MEIO AMBIENTE
O mundo está ficando mais quente — e isso está afetando nossos cérebros
Quando Jake tinha apenas cinco meses de idade, ele teve sua primeira convulsão do tipo tônico-clônica — seu corpinho enrijeceu e ele começou a se debater rapidamente.
“Estava muito quente no dia e ele sofreu uma hipertermia. Testemunhamos o que achávamos ser a coisa mais assustadora que veríamos na vida”, declarou a mãe de Jake, Stephanie Smith. “Infelizmente, não foi.”
As convulsões começaram a se repetir sempre que fazia calor. Com a chegada dos dias abafados e úmidos do verão, a família recorria a todo tipo de método para tentar manter Jake fresco, travando uma verdadeira batalha para conter as convulsões.
Aos 18 meses, após um teste genético, Jake foi diagnosticado com a Síndrome de Dravet, uma condição neurológica que inclui um tipo de epilepsia e afeta cerca de 15 mil crianças.
As convulsões costumam vir acompanhadas de deficiência intelectual e várias comorbidades, como autismo e TDAH, além de dificuldades na fala, mobilidade, alimentação e sono.

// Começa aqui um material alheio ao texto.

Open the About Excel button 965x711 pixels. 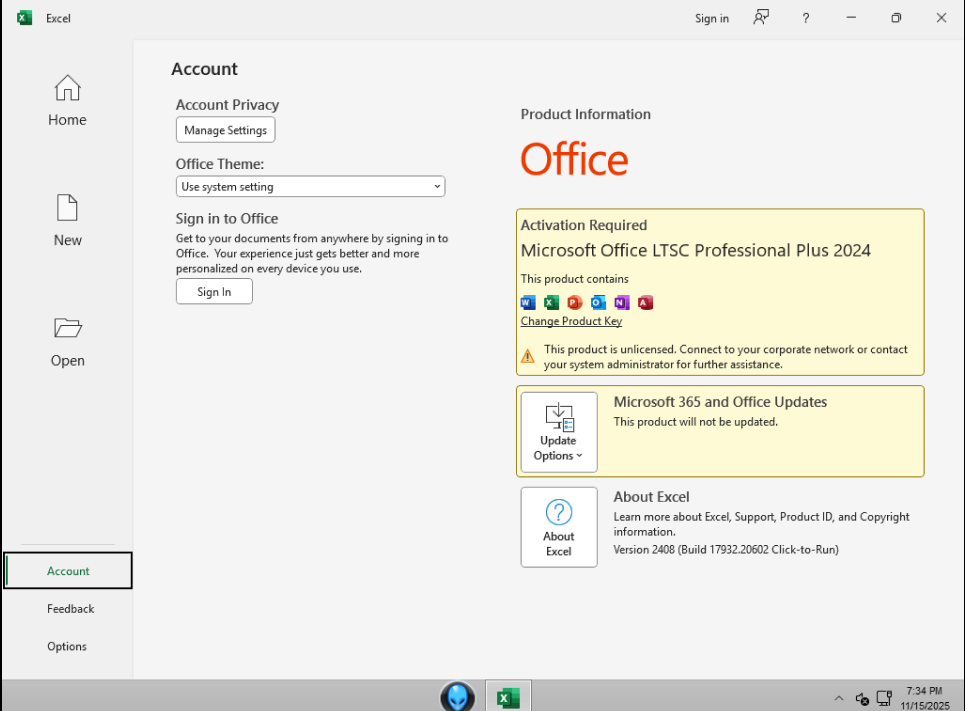point(558,527)
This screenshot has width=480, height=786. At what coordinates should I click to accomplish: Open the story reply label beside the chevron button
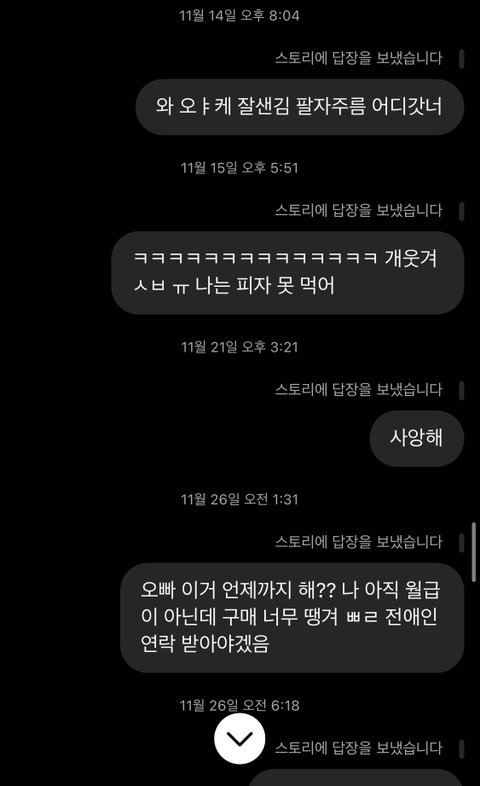pyautogui.click(x=359, y=748)
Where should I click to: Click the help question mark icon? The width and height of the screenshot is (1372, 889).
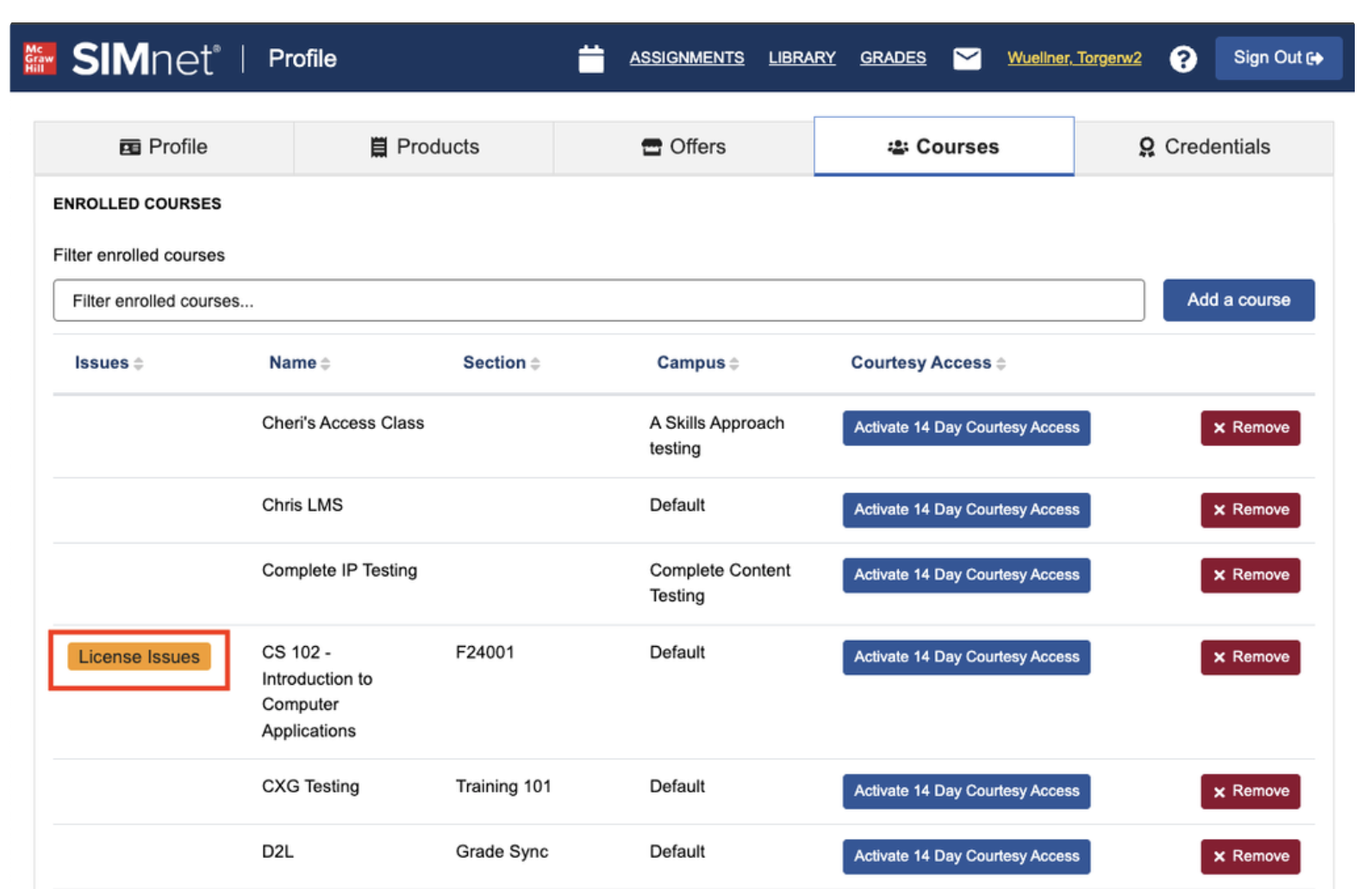point(1182,59)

O calor intenso e mudanças bruscas de temperatura podem desencadear uma crise.
Aos 13 anos, Jake já passou por incontáveis convulsões ao longo dos anos, sempre que o clima muda.
“Verões cada vez mais quentes e ondas de calor têm agravado ainda mais o desafio de conviver com essa condição, que já é devastadora por si só”, afirma Stephanie.
A Síndrome de Dravet é apenas uma das muitas doenças neurológicas que se agravam com o aumento das temperaturas, diz Sanjay Sisodiya, da University College London, um dos pioneiros no estudo dos impactos das mudanças climáticas sobre o cérebro.